[62] Page 84—She is vexed with him for not entering into the spirit of the place and realising the quotation she has just given.
[63] Page 84—These lines depend on pivot words, which by playing upon the root words in the Japanese, connect the ideas prettily.
[64] Page 87—And therefore it appeared to them hopeless to expect him to recover from the illness.
[65] Page 88—The shadows of people are much more real in Japan than here. The shadow pictures that are continually thrown on the white paper screens separating the rooms must fill a large place in the memory of one who has lived in Japan; and, too, it is often only the feet of a passing noiseless maiden that one can see through the openwork base of these screens while one lies on the quilts on the matted floors.

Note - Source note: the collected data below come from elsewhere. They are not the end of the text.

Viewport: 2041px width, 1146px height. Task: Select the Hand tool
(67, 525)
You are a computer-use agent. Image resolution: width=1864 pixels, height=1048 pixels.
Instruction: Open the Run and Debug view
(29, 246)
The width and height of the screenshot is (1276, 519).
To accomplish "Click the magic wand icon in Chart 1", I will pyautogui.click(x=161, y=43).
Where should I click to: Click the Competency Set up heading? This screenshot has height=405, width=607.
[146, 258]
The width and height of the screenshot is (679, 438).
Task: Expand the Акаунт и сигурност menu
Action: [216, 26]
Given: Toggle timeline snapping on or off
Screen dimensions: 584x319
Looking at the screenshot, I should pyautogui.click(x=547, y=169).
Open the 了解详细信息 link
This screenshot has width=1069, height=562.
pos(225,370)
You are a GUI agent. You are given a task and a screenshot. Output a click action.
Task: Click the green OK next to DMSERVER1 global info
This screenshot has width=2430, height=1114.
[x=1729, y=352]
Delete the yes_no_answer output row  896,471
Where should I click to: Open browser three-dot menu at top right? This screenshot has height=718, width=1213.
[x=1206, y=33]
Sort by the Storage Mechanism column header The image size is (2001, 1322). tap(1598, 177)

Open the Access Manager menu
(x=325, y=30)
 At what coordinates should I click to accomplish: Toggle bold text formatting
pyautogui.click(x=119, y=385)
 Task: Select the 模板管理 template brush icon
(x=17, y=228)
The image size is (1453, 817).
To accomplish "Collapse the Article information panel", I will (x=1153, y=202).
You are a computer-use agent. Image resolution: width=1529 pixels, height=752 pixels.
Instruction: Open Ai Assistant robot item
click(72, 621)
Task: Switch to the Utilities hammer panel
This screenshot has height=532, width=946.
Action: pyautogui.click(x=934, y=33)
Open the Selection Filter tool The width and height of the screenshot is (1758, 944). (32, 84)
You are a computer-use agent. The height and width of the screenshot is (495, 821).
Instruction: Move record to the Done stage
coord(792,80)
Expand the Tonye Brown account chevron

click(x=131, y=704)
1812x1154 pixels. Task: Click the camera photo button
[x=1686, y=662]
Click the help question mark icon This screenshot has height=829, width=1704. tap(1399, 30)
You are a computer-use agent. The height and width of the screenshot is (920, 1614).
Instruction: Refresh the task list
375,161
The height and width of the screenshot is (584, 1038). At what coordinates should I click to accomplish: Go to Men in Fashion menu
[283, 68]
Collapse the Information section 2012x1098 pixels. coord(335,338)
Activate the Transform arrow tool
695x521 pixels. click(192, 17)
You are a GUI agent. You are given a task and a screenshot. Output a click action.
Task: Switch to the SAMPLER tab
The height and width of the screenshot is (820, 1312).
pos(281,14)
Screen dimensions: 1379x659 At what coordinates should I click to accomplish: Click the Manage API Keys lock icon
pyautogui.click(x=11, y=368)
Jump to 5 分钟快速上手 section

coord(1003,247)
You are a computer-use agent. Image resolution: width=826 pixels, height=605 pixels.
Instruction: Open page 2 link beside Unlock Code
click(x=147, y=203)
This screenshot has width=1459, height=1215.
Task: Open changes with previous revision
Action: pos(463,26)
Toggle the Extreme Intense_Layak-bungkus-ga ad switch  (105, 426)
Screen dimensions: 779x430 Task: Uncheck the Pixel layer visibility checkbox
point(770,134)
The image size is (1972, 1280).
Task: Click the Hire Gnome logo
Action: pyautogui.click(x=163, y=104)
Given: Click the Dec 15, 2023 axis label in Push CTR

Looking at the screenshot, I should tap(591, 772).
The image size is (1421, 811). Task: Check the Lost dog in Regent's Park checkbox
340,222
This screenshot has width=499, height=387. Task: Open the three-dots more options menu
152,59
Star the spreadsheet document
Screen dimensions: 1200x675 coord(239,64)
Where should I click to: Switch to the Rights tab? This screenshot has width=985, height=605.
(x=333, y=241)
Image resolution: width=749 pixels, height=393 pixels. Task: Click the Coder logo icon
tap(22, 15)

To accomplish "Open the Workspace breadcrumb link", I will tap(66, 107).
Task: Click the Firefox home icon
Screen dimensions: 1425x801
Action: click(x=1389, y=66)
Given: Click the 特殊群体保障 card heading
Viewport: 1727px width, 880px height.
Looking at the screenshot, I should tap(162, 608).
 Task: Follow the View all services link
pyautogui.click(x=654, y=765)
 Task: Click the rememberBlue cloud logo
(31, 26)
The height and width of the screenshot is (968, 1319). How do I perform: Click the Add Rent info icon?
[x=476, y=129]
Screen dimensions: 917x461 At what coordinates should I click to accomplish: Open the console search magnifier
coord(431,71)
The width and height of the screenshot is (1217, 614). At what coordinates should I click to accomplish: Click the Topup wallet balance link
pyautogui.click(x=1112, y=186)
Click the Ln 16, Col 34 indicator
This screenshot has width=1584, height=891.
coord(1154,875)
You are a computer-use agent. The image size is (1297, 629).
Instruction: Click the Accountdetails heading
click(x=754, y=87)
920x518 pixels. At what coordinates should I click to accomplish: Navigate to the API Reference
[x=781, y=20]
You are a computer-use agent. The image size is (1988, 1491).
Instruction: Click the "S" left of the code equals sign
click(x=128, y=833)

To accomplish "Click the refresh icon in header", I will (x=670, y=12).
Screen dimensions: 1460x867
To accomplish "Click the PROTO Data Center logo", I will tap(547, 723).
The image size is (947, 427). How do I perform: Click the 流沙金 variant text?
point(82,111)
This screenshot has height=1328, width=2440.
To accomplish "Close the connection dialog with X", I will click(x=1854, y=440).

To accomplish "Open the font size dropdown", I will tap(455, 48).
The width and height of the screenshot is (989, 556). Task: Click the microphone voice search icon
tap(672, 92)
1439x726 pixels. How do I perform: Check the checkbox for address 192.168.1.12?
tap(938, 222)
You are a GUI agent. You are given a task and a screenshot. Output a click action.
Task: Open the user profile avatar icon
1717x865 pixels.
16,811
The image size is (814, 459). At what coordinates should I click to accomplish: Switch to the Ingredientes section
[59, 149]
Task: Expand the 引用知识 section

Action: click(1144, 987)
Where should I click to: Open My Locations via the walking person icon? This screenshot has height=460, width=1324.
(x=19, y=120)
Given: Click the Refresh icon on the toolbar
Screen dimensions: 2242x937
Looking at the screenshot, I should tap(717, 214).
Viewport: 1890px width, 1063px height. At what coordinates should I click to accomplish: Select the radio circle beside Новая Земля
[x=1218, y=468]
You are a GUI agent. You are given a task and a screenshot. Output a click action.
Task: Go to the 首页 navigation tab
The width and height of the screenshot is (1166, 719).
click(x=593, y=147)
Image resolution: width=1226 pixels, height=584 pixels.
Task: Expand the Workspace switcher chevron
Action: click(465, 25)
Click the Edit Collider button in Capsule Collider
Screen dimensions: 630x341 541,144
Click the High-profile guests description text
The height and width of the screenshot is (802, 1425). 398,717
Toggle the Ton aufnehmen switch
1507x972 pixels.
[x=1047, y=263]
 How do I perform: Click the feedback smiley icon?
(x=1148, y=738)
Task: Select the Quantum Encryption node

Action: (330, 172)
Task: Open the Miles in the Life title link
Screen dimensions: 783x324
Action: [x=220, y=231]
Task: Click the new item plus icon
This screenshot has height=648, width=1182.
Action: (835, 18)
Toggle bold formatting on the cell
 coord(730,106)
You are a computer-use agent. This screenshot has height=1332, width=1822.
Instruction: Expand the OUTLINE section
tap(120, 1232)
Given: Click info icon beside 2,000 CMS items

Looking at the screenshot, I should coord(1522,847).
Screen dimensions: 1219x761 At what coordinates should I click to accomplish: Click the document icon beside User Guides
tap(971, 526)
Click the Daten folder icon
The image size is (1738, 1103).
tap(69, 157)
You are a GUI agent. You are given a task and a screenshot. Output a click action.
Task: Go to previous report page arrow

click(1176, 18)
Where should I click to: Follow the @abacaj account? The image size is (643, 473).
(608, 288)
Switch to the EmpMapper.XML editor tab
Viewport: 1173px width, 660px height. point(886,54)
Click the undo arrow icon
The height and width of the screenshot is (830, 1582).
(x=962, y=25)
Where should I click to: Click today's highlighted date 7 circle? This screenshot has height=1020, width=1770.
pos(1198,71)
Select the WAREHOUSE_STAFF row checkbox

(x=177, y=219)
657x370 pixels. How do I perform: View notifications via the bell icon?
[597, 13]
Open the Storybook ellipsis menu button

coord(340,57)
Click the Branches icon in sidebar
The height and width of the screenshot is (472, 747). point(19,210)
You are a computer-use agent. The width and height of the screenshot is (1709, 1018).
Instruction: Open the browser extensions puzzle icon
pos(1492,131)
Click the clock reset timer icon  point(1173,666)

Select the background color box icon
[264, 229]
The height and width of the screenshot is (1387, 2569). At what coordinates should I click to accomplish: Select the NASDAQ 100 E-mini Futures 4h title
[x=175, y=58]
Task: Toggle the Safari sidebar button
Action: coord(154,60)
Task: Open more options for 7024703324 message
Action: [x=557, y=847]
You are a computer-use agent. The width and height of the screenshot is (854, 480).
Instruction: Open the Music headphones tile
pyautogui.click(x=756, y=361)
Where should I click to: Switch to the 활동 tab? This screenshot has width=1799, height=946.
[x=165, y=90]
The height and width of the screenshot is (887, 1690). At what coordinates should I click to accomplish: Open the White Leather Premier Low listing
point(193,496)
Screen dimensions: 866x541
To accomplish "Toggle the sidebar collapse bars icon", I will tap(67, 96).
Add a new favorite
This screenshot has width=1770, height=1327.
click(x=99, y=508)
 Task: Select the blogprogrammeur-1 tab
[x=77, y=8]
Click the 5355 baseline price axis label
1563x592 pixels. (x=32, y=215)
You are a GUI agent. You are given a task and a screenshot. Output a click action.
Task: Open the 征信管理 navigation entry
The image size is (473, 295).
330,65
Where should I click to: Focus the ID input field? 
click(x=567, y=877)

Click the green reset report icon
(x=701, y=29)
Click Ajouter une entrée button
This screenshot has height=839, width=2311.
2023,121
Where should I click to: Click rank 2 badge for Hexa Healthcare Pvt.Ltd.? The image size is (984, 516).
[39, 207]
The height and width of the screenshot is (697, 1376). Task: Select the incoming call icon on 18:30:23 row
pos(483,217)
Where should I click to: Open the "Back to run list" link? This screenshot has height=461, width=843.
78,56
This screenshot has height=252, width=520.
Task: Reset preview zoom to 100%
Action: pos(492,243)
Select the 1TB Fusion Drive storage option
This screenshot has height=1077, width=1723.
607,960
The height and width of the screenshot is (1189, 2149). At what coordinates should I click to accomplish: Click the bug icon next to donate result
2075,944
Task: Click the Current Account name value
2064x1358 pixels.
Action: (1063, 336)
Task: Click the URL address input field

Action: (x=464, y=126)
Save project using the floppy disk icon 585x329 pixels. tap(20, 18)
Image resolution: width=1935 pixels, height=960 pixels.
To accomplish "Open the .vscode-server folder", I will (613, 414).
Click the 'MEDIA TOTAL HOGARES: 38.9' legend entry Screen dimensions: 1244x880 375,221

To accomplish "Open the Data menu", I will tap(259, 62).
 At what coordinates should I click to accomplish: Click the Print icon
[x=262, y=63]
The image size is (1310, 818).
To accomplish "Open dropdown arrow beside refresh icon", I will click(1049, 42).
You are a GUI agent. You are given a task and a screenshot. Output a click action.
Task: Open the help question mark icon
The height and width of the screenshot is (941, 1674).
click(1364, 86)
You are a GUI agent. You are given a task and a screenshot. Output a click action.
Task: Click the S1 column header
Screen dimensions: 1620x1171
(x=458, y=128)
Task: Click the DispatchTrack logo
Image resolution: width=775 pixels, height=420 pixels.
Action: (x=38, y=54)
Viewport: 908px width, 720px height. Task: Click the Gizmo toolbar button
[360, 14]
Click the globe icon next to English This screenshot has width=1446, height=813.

[66] Page 91—This arises as a play on the words Hawa, a mother, and hawaki, a broom tree, and also refers to a legend about a broom tree which appeared and disappeared.
[67] Page 92—Time, therefore, for midnight prayer.
[68] Page 92—The gong in the Buddhist shrines is struck by the one who prays.
[69] Page 92—The West is the direction of the Buddhist heavens.
[70] Page 93—The words are from the Buddhist scriptures, according to which there are thirty-six million million worlds, all presided over by emanations of the same Buddha.
[71] The voice of the Child’s Spirit is heard accompanied by the Chorus’s chant.